Stored items:
*** Begin section ***
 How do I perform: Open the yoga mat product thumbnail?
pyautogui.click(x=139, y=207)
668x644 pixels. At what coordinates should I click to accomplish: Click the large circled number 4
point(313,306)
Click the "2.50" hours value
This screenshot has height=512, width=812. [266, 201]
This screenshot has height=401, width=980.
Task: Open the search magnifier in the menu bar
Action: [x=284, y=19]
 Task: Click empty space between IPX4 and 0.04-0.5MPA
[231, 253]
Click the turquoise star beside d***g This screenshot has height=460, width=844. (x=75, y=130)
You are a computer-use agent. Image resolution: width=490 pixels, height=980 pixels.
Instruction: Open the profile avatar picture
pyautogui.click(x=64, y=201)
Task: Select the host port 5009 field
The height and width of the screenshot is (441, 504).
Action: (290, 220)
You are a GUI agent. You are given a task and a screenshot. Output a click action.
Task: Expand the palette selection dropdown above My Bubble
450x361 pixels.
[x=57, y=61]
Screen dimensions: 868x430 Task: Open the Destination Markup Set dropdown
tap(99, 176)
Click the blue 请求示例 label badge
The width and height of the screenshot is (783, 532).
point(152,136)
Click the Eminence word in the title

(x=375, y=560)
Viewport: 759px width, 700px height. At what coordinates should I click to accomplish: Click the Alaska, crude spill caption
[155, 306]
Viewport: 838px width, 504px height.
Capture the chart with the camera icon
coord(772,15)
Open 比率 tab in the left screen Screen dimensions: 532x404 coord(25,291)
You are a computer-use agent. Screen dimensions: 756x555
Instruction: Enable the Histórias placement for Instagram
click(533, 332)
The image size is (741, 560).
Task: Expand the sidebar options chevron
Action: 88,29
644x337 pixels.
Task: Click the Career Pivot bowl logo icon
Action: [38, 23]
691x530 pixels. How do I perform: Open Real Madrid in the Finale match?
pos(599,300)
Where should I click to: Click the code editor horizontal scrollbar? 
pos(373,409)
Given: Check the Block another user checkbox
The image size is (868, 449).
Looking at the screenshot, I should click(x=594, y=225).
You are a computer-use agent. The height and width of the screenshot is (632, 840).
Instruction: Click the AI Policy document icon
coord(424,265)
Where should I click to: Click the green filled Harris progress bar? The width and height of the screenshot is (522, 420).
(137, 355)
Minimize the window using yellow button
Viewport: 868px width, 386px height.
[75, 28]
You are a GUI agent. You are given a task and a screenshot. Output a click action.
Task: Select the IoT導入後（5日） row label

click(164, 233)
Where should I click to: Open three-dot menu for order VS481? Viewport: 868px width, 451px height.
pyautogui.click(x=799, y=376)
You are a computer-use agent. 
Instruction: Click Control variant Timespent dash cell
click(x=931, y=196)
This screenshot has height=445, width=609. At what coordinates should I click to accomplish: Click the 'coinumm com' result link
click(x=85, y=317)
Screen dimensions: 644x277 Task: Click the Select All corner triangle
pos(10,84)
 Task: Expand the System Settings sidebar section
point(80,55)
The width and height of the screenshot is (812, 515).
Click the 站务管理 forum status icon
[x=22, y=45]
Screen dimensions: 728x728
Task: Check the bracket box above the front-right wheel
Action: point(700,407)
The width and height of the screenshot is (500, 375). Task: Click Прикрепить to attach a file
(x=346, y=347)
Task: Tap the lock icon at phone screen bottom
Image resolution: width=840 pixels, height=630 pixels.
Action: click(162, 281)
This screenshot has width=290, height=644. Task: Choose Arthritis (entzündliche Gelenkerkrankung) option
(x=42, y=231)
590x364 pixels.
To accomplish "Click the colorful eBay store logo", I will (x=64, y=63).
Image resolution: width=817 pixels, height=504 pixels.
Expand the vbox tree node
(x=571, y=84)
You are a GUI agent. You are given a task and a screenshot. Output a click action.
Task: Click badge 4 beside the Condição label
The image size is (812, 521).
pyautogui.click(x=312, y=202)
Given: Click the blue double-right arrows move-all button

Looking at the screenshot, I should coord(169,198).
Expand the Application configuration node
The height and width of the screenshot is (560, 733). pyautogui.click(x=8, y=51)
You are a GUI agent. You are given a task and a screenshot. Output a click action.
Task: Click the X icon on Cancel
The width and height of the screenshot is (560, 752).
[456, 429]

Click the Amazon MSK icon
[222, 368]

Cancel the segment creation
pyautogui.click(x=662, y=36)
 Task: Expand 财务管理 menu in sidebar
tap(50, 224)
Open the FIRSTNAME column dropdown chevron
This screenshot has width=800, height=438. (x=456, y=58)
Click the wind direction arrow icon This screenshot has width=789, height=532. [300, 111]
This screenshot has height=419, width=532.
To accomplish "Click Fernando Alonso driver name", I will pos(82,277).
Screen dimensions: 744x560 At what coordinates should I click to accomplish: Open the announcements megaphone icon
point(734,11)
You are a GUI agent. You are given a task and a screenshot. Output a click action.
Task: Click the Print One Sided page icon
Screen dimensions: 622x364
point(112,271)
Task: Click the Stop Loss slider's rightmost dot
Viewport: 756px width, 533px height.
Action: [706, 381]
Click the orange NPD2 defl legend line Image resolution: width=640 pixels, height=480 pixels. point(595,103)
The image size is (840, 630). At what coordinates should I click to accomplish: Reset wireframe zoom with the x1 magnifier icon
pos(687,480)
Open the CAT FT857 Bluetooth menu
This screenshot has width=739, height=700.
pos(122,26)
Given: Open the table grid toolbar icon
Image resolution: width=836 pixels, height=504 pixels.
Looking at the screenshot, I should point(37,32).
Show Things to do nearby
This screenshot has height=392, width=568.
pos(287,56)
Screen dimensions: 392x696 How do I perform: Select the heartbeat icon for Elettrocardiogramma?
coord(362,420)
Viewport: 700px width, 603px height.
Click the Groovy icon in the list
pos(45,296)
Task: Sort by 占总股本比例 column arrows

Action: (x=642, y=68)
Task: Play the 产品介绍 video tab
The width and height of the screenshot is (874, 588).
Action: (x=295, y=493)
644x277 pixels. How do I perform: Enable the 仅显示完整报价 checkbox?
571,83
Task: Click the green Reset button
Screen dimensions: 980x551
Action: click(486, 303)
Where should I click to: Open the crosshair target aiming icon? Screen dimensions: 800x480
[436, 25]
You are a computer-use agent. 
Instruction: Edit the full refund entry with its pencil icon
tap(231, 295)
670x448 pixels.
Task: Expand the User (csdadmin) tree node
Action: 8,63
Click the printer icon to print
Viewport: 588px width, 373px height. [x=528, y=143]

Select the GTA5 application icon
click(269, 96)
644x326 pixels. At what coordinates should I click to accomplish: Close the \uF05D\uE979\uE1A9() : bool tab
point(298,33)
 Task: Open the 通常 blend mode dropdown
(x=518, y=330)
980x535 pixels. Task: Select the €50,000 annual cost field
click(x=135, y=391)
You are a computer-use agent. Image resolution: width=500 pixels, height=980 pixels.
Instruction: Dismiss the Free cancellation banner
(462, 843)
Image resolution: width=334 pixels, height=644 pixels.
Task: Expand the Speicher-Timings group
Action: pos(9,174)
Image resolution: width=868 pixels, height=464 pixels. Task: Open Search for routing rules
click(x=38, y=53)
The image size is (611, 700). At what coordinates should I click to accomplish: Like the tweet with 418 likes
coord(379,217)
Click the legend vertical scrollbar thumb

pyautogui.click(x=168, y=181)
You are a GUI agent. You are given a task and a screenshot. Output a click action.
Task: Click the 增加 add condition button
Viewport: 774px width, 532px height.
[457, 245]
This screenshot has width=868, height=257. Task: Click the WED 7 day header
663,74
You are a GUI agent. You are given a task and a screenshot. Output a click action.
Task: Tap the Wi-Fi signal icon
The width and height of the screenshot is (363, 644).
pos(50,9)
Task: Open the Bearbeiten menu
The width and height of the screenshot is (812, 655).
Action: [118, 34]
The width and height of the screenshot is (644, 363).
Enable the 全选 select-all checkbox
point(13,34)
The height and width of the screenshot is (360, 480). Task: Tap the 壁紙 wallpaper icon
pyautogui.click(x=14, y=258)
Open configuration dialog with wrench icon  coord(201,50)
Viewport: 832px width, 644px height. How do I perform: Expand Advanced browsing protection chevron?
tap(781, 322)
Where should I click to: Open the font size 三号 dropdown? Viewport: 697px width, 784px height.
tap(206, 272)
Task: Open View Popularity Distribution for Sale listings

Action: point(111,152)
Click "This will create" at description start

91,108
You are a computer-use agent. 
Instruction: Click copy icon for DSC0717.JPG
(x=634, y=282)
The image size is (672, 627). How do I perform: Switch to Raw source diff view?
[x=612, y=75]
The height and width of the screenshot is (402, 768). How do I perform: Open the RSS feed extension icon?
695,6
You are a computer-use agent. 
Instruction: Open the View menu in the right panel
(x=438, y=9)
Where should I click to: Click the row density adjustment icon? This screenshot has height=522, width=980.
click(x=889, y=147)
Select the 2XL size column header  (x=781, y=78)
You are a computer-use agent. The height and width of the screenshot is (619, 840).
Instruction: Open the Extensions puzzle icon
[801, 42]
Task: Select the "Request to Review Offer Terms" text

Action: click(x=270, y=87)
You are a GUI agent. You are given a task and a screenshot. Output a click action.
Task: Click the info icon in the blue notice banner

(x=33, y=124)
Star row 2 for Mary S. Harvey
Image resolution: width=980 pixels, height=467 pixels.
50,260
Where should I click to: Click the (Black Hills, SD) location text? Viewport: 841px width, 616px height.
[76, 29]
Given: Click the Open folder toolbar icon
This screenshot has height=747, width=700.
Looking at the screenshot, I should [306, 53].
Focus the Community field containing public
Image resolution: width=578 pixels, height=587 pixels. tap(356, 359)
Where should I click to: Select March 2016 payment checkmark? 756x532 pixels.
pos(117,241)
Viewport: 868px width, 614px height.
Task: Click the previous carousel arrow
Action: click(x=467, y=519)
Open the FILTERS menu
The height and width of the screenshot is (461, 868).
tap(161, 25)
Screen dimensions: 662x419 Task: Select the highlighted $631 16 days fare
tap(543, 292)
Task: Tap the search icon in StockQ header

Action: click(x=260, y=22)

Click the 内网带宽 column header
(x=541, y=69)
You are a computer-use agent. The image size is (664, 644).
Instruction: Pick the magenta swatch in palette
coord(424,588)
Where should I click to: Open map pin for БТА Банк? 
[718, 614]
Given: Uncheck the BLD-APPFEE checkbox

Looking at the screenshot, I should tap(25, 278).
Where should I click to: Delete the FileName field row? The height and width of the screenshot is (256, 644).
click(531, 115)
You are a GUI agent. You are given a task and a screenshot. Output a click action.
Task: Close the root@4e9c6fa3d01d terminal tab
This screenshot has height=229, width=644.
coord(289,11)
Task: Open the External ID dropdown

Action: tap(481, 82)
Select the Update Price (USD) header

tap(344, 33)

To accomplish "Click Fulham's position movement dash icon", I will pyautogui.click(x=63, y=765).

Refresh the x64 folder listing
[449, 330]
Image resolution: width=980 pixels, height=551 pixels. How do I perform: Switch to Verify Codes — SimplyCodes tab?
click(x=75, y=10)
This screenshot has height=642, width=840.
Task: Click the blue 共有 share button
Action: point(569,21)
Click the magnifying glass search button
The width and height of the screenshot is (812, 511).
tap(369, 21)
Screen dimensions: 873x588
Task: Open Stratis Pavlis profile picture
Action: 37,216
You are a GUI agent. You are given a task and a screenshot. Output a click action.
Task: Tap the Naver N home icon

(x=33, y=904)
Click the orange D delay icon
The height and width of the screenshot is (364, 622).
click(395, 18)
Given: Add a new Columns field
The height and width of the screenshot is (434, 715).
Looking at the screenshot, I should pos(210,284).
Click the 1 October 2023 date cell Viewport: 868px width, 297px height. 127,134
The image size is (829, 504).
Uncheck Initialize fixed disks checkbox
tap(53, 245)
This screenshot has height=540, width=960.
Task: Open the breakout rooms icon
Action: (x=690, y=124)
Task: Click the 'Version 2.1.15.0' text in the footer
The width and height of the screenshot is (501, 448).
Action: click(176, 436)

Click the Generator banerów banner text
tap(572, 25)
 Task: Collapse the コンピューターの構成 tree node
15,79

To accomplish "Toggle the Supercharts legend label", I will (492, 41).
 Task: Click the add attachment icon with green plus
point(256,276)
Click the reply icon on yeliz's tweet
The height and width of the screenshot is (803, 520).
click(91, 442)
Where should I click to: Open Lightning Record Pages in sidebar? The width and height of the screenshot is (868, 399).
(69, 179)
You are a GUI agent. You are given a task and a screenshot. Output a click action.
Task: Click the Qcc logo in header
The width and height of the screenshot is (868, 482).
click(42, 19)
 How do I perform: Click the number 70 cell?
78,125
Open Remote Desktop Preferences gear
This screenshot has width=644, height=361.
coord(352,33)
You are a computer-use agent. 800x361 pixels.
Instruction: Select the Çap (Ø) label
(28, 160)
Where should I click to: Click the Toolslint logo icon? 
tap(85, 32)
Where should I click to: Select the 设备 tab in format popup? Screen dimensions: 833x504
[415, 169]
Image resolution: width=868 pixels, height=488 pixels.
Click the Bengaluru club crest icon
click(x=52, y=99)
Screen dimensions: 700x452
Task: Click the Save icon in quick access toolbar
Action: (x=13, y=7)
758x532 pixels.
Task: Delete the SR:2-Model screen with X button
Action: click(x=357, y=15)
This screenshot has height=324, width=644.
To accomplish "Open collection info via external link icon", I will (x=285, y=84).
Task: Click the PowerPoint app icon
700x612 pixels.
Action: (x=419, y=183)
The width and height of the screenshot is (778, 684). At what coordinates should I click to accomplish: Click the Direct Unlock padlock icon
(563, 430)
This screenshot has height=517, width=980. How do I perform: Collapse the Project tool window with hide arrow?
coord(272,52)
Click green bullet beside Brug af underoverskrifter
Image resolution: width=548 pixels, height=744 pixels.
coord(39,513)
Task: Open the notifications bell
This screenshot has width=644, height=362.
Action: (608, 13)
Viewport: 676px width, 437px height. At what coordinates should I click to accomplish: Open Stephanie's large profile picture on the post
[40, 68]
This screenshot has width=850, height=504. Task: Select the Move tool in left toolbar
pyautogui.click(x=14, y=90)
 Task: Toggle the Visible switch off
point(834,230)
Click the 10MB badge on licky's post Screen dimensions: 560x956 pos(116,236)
*** End section ***
### Prompt
State how many lines in the entries hold "computer", please, with no other words.

### Answer for the task
11